* [Task] Locate each line below that includes "VendaR" and reproduce it.

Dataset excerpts
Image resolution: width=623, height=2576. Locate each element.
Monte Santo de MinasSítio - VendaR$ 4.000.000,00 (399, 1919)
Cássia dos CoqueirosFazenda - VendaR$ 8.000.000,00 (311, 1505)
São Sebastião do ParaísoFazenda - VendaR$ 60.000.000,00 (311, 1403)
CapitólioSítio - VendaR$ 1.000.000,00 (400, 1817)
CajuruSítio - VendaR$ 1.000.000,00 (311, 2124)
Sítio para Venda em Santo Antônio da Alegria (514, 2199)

* [Output for this task]
Monte Santo de MinasSítio - VendaR$ 4.000.000,00 (399, 1919)
Cássia dos CoqueirosFazenda - VendaR$ 8.000.000,00 (311, 1505)
São Sebastião do ParaísoFazenda - VendaR$ 60.000.000,00 (311, 1403)
CapitólioSítio - VendaR$ 1.000.000,00 (400, 1817)
CajuruSítio - VendaR$ 1.000.000,00 (311, 2124)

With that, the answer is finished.